Items from a data source:
○ ○ ○ ○ ○ ○ ○

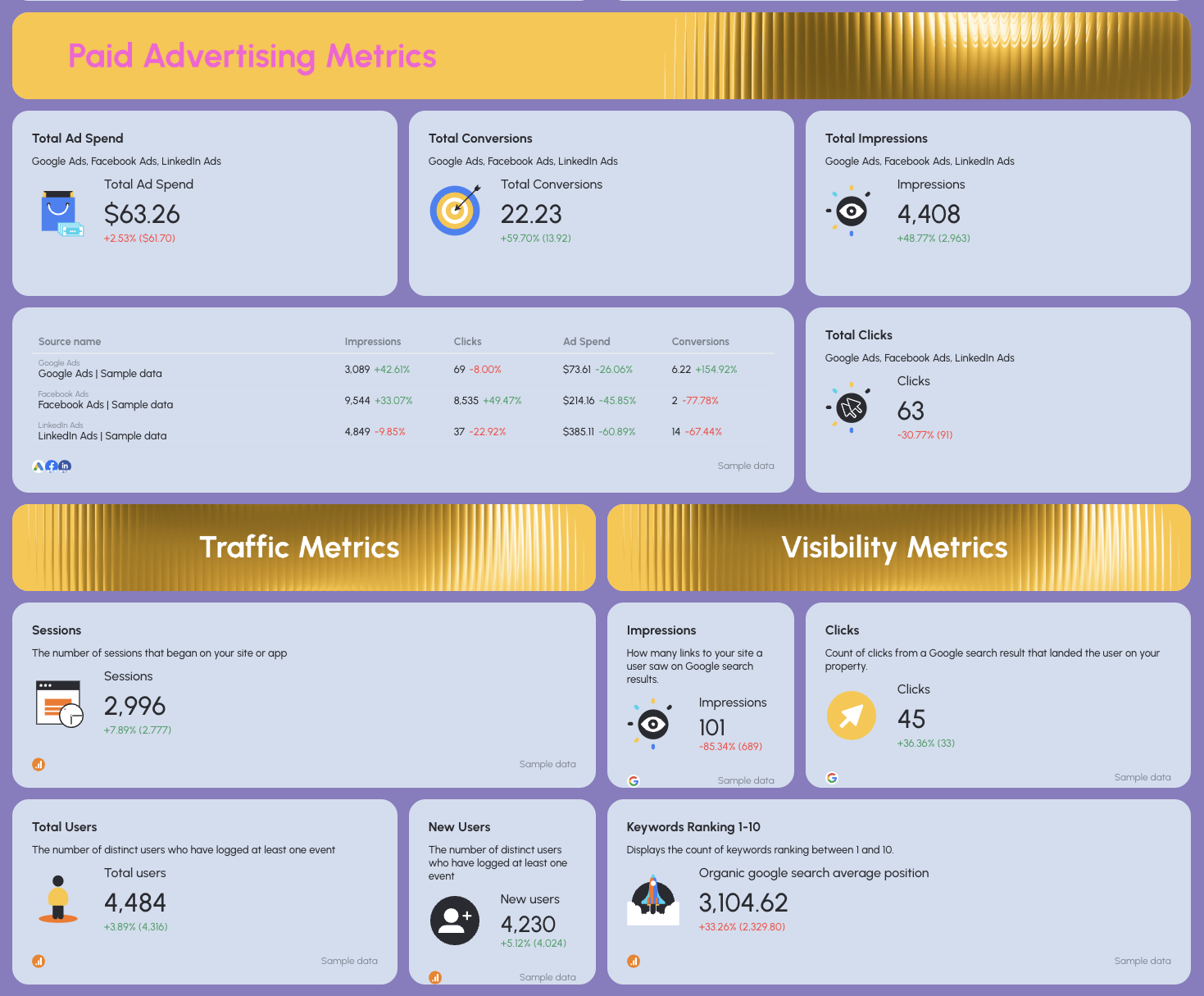Click the add-user icon in New Users card
1204x996 pixels.
point(455,920)
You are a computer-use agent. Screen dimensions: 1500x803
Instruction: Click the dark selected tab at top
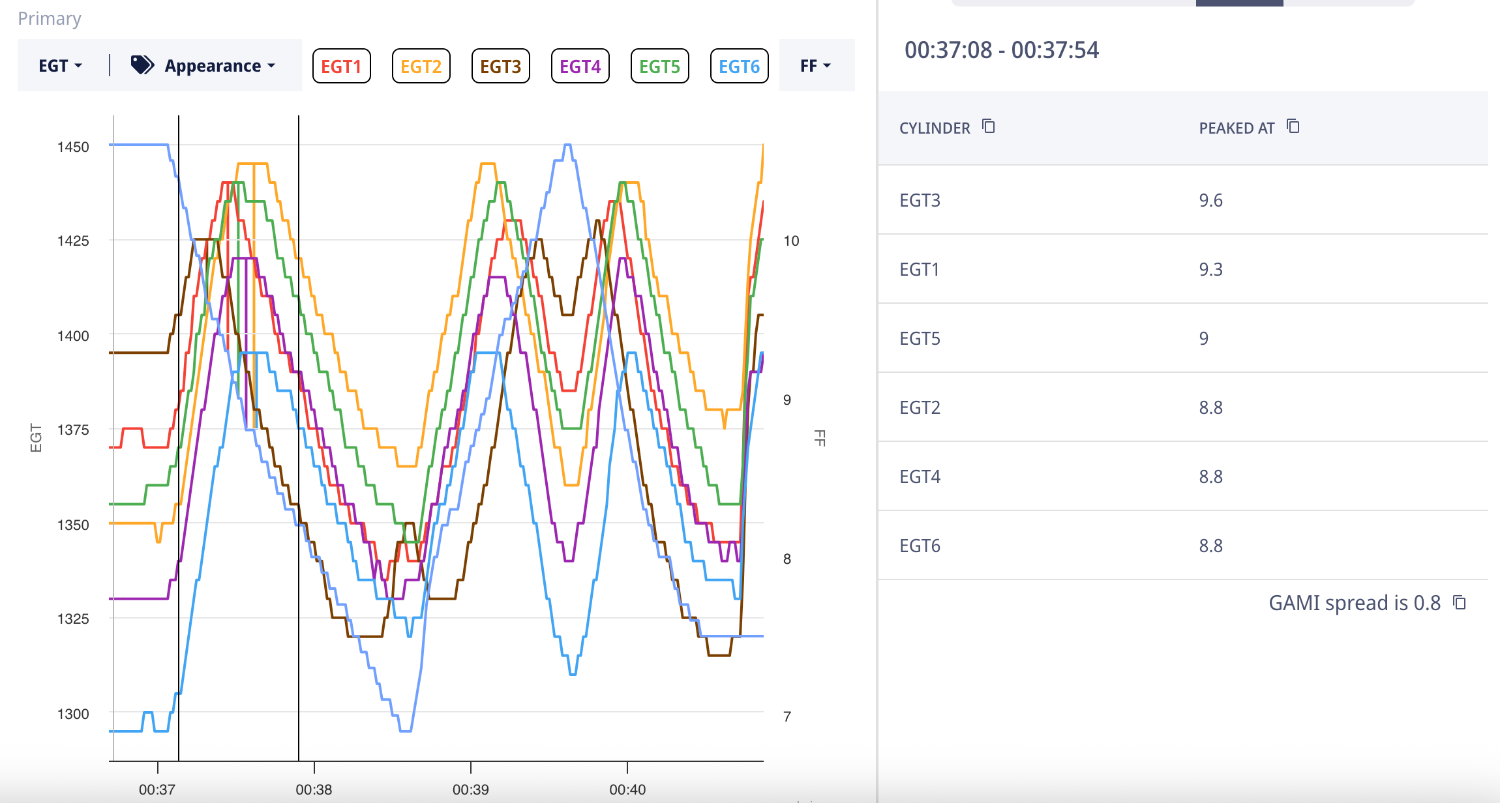(1239, 3)
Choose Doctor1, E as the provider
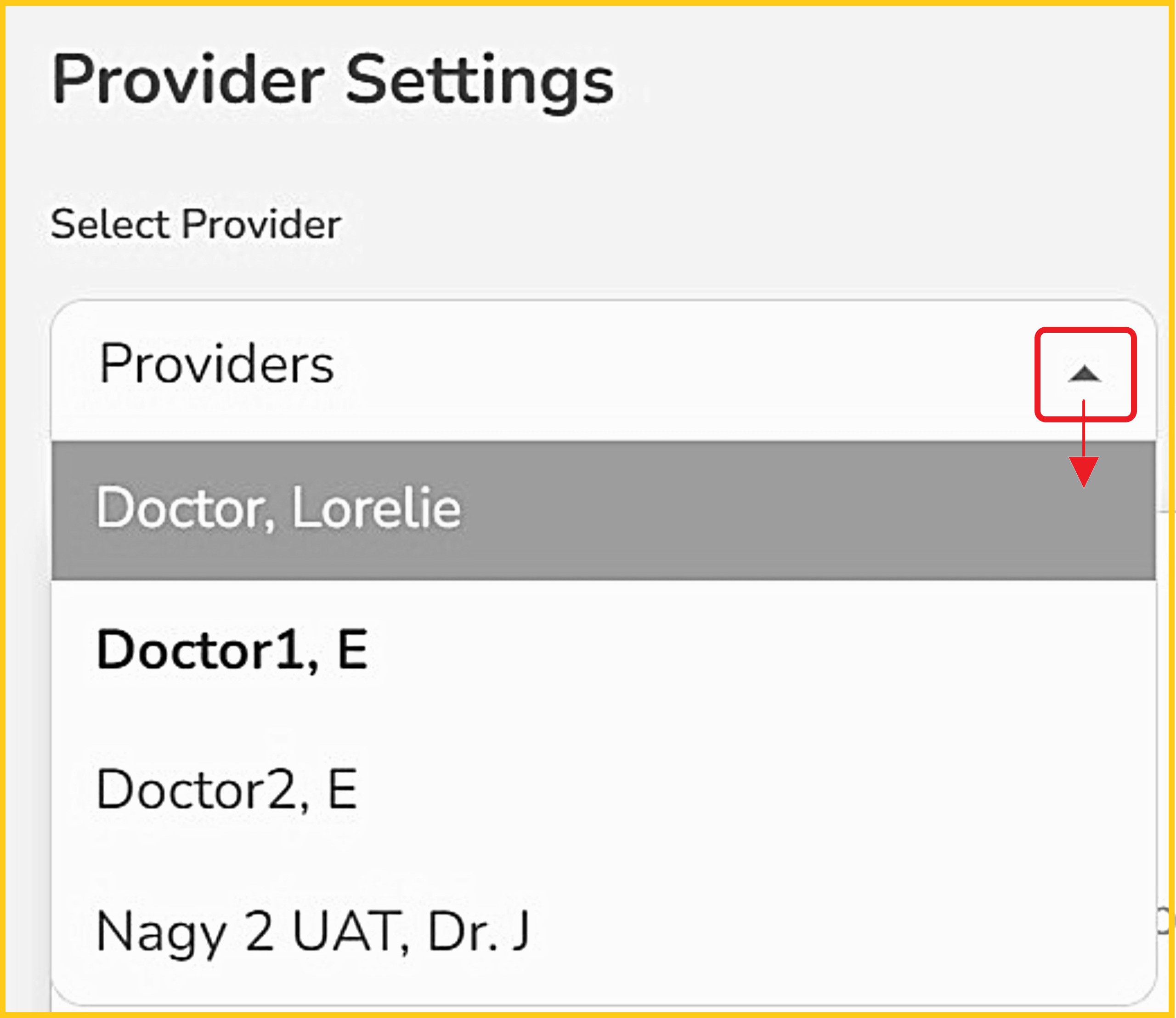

○ ○ ○ ○ ○ ○ ○

## Task requirements
What is needed is an exact copy of only the lines from the line containing "You are a computer-use" through the last line of the entries, inclusive, without the pictures.

## Task response
You are a computer-use agent. Screen dimensions: 1500x803
Instruction: Click the dark selected tab at top
(1239, 3)
Choose Doctor1, E as the provider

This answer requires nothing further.